An elderly man has died, and his only child, a daughter named Sayeh (Mohadesh Heyrat) arrives at his home, wailing at the cosmic injustice of not having been able to say farewell before he died. We soon learn, through a flurry of overlapping conversations, that Sayeh has not lived with her father for six years. And in fact, she had only recently revived sketchy communications with him. The main reason for her distress, however, is that she has just learned that her father willed his body to a local university for research purposes. She is incensed that she, as the only heir, does not have any say in the matter, and argues vehemently with her cousin, Majid (Ramin Riazi), who mainly took care of her father for the last six years as he descended into dementia. She also spars with a representative of the university, whose job, apparently, depends on his securing the corpse according to the father’s stated wishes.

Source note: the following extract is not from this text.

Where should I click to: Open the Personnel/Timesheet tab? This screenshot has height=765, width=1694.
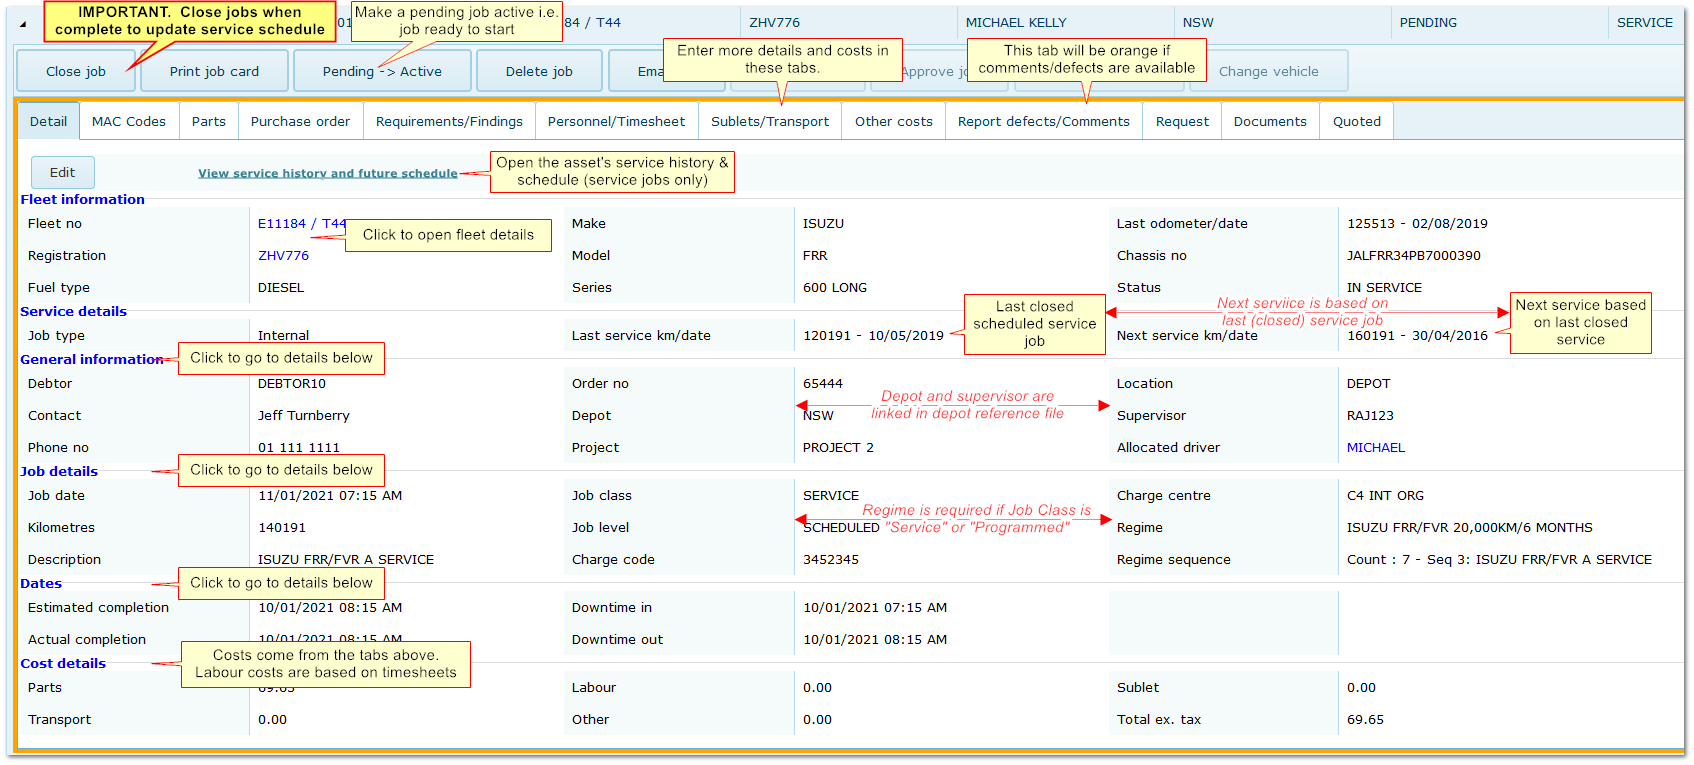616,122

To viewers without any insight into this particular culture, the dramatic whirlwind produced by the death of a loved one makes for an intensely perplexing cinematic setup. Sayeh takes on not only her infinitely patient and even-tempered cousin and a bullheaded bureaucrat, but also a demented aunt, a local heartsick policeman, and a determined and surprisingly cosmopolitan cleric, all of whom believe that the deceased’s wishes trump hers — which become increasingly incoherent as the movie progresses.
Eventually, it becomes clear that Sayeh’s motives are not what they seem, a point that was central to the press conference that followed the screening. One journalist asked if it was a custom for a daughter to demand that her dead parent be secluded in a private room so she could remain privately with the body.

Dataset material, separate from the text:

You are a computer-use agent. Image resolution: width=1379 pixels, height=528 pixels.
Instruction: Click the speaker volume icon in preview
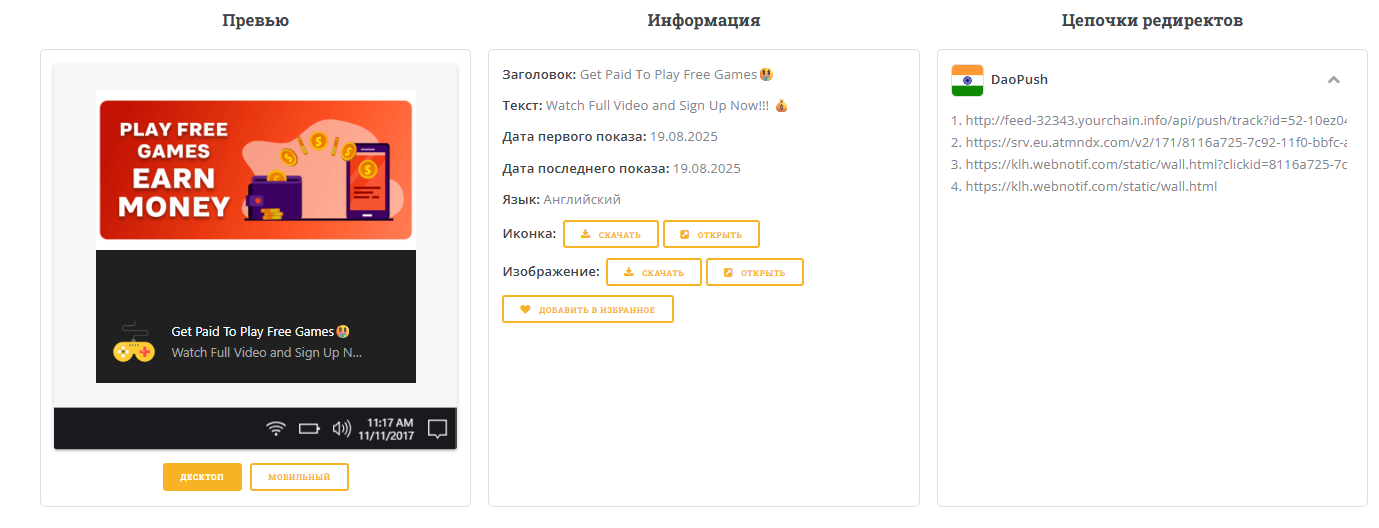tap(342, 429)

“No, it isn’t a custom,” explained the director, Asghar Yousefinejad. “Since Sayeh is an only child, she can make such a demand, but she’s only doing so in order to keep the body away from the university representative.”
One of the reasons the audience may have felt adrift during this very visceral film is that, despite the Iranian production credit, the movie is really Turkish, in that the actors are Turkish, the language is Turkish, and the setting is a city in Iran where most of the inhabitants are of Azerbaijan background. As Heyrat told the assembled journalists, “I’m a Turkish stage actress, and this was my first leading role in a feature film. Originally, we did all the dialogue in Turkish, which was easy, but then we also had to do it in Persian, which was difficult.”

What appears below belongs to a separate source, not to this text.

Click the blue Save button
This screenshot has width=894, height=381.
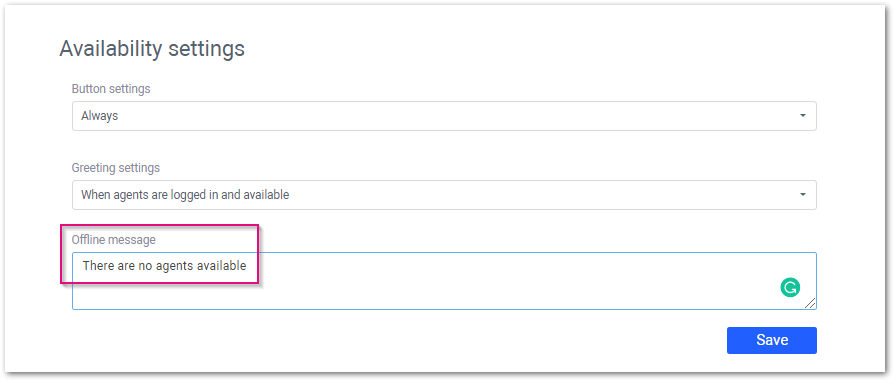[771, 341]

Yousefinejad later added, “I’m actually from Azerbaijan, and I grew up speaking Turkish. That’s why I cast the whole film with actors who could speak Turkish. In fact, it’s the first Iranian production that’s ever been made with a completely Turkish-speaking cast.”
And in the end, the director’s mission was exactly that: To convey how language and culture can be manipulated for one’s own purposes. “The movie is basically about truth versus reality,” Yousefinejad said. “Sayeh weeps for her father, but you eventually learn that the reasons for her tears are not what they initially seem. The emotions are real, but the viewer’s interpretation of those feelings turns out to be deceptive in the end.”